How to Be Famous
First things first, dear reader. If you have never read anything by Ms. Moran, this book is not the place to start. Not only is it a sequel to her first novel, How to Build a Girl, but the author has a particular writing cadence that – shall we say – takes getting used to. Her non-fiction works have pride of place on many shelves (I particularly recommend How to Be a Woman, a collection of essays published several years ago), and they would be where I would recommend dipping your toe into her oeuvre.
Johanna Morrigan (aka music journalist Dolly Wilde) has finally escaped Wolverhampton and has ‘made it’ in London. On paper, her life is everything she ever wanted, but inside she is miserable. Her best friend John has become a famous musician and is no longer her daily companion. She’s still ‘with him’, as she uses his fame to launch a column where she tells his stories of tour life, but he’s not around. She questions their connection, and even though she desperately loves him, worries he will fall out of love with her now that he’s a ‘thing’.
In the meantime, she has a fairly crap one night stand with a douche of a standup comedian named Jerry Sharp. Jerry becomes the ultimate villain of Johanna’s life – publicly sex shaming her and turning her into a meme before the Internet. How does she protect herself? How does she fight back? How disgusting is Jerry? Is Johanna the first woman he’s done this to? These questions are what drive the plot of How to Build a Girl, which is a wild ride through the 1990s London music scene.
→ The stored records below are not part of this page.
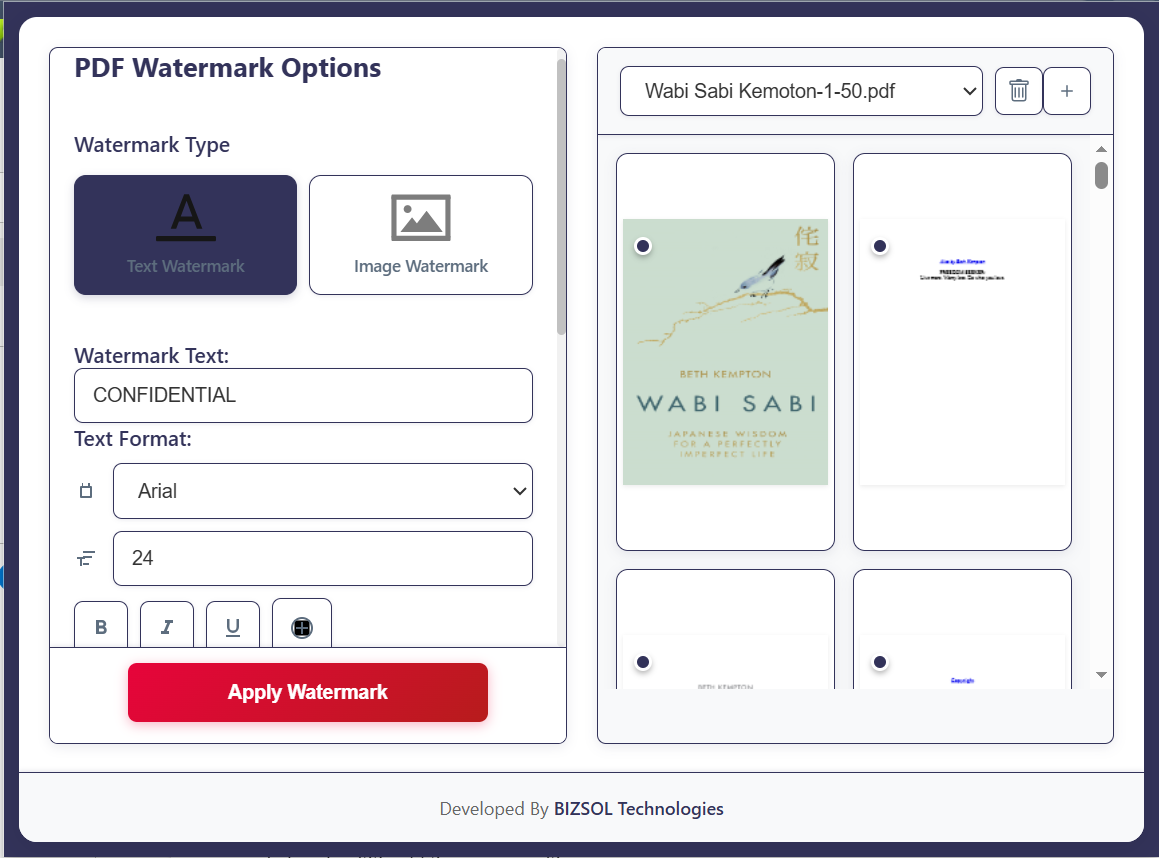Toggle bold formatting for watermark text
The width and height of the screenshot is (1159, 858).
coord(101,626)
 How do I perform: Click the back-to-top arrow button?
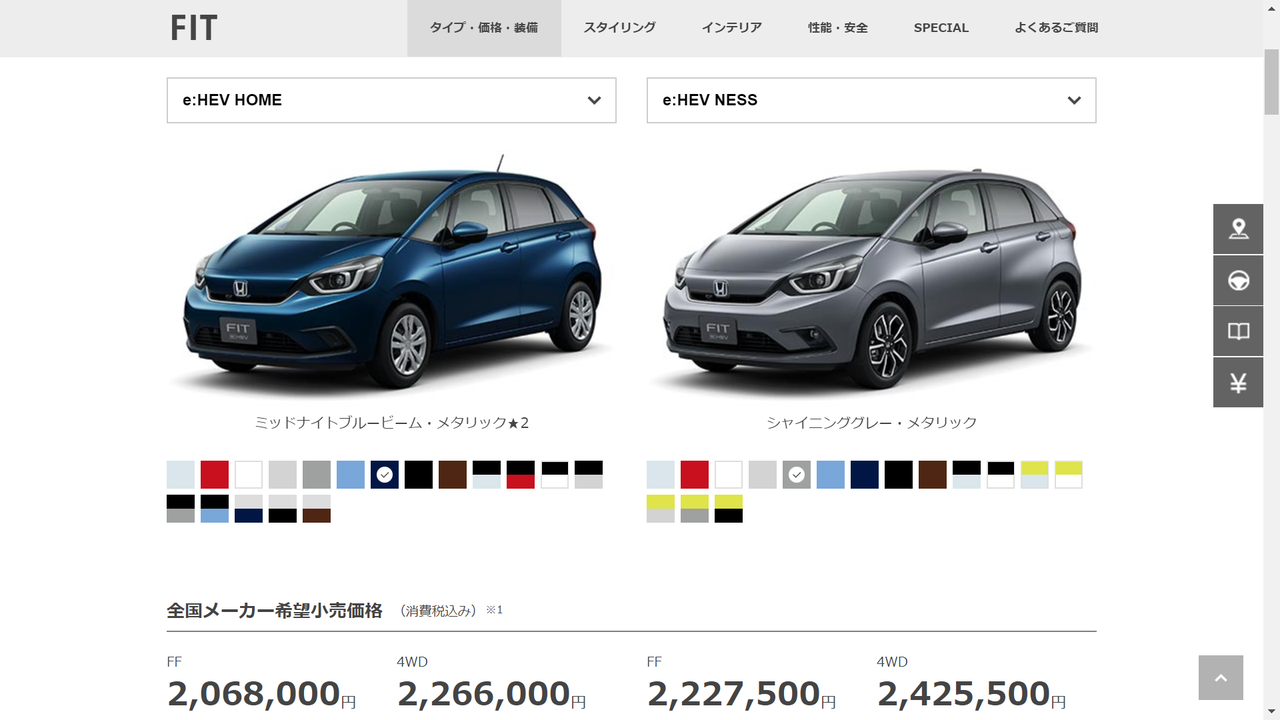pyautogui.click(x=1221, y=678)
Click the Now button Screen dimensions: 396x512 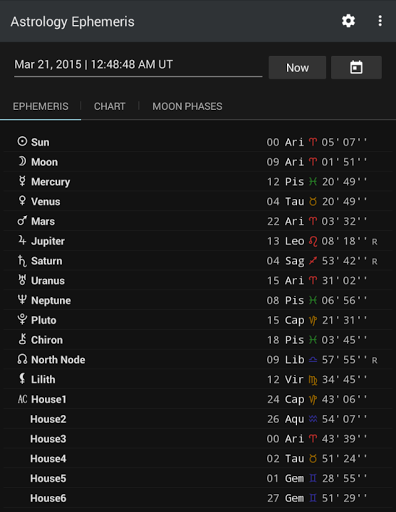tap(297, 67)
There are things I loved about this book – the conclusion was stunning and Moran’s description of bodies and relationships as houses is something I will carry with me – but there were just as many things I couldn’t stand. It’s crass and revels in that crassness, wallows around in the rawness. So while I really liked where we got to, I can’t say I enjoyed the process of getting there. I’m not a fan of reading about drug use – and it’s here in abundance. I don’t love books where people are awful to each other and selfish – those are main motivators for a lot of folks in this book.
I have friends who grew up in the 1990s in the U.K. who have informed me I just can’t ‘get’ this book because I wasn’t there. Perhaps that is true, and I’ll allow that. Not all art is for everyone. If that’s the case, I’ll stick to Ms. Moran’s essays and columns, and leave her fiction for others.